Chi appartiene alla mafia vive in opposizione al Vangelo e alla Chiesa e, dunque, non può essere padrino di battesimo o di cresima. Non lascia spazio a dubbi o a interpretazioni ambigue la presa di posizione dell’arcivescovo di Monreale, monsignor Michele Pennisi, la cui diocesi abbraccia un vastissimo territorio storicamente ad alta densità mafiosa, con località che hanno dato i natali a boss sanguinari come Salvatore Riina, Bernardo Provenzano, Giovanni Brusca, Gaetano Badalementi.
«Non possono essere ammessi – scrive Pennisi – all’incarico di padrino di battesimo e di cresima coloro che si sono resi colpevoli di reati disonorevoli o che, con il loro comportamento, provocano scandalo; coloro che appartengono ad associazioni di stampo mafioso o ad associazioni più o meno segrete contrarie ai valori evangelici e hanno avuto sentenza di condanna per delitti non colposi passata in giudicato».
Il decreto che stabilisce criteri definitivi sulla scelta dei padrini e delle madrine è stato emanato ieri, dopo l’approvazione all’unanimità del Consiglio presbiterale diocesano. Una decisione necessaria e ponderata dopo la vicenda scoppiata all’inizio di febbraio, quando si diffuse la notizia che Giuseppe Salvatore Riina, figlio del boss di Cosa Nostra, pure lui condannato per mafia a 8 anni e 10 mesi, era tornato a fine dicembre a Corleone (con un permesso del Tribunale), dopo aver ricevuto a Padova il sacramento della cresima, per fare da padrino di battesimo alla nipotina. Monsignor Pennisi aveva censurato il comportamento del parroco di Corleone, che non aveva informato i suoi superiori. Anche alla luce delle prese di posizione della comunità ecclesiale nei confronti dei mafiosi, i quali, se non hanno mai mostrato segni di pentimento e conversione, sono da considerarsi scomunicati. Lo ha detto chiaramente anche papa Francesco nel suo discorso nella piana di Sibari, il 21 giugno 2014. La mafia è una organizzazione antievangelica e don Pino Puglisi è stato dichiarato martire, perché ucciso da Cosa nostra ‘in odium fidei’, il 15 settembre 1993 a Palermo. Ma il problema è, in realtà, più complesso perché non esiste una normativa valida in ogni territorio.
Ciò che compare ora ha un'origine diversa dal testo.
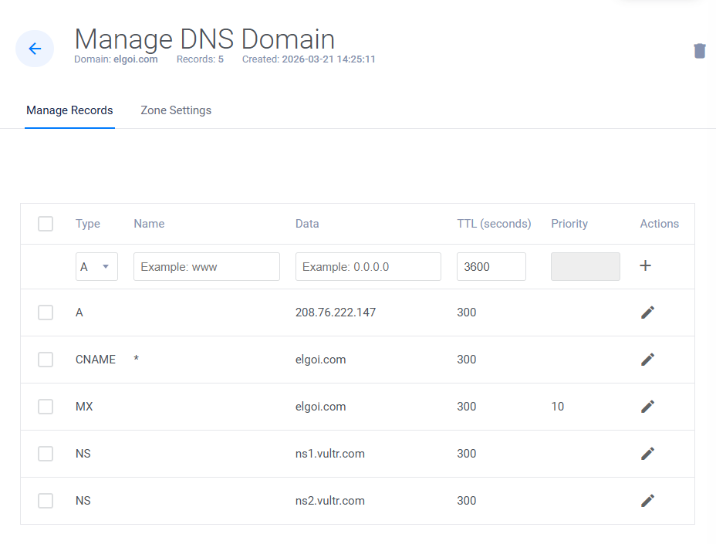Click the Name input field
Screen dimensions: 716x544
[x=206, y=267]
La scomunica è stata stabilita dall’episcopato siciliano nel 1952 per l’omicidio volontario e la rapina e poi nel 1982 i vescovi, confermando le precedenti scomuniche, ne hanno individuato la matrice mafiosa. Dunque, è valida solo per le Chiese di Sicilia. Monsignor Pennisi, che già tre anni fa aveva emesso un decreto con cui obbligava tutte le confraternite a inserire nello statuto l’esclusione degli appartenenti ad associazioni mafiose, ricorda nel testo del decreto come sia «usanza antichissima della Chiesa» dare al battezzando un padrino o una madrina per «assisterlo, se adulto, nell’iniziazione cristiana », ovvero cooperare con i genitori, se bambino, «affinché conduca una vita cristiana conforme al battesimo». Anche per il cresimando è previsto il padrino, «il cui compito è provvedere che si comporti come vero testimone di Cristo e adempia fedelmente gli obblighi inerenti allo stesso sacramento». Pennisi cita quindi il Codice di diritto canonico, laddove al canone 874 si prevede «che per essere ammesso all’incarico di padrino vi sia una condotta di vita conforme alla fede e all’incarico che si assume». Pertanto, «tutti coloro che, in qualsiasi modo deliberatamente, fanno parte della mafia o a essa aderiscono o pongono atti di connivenza con essa, debbono sapere di essere e di vivere in insanabile opposizione al Vangelo di Gesù Cristo e, per conseguenza, alla sua Chiesa».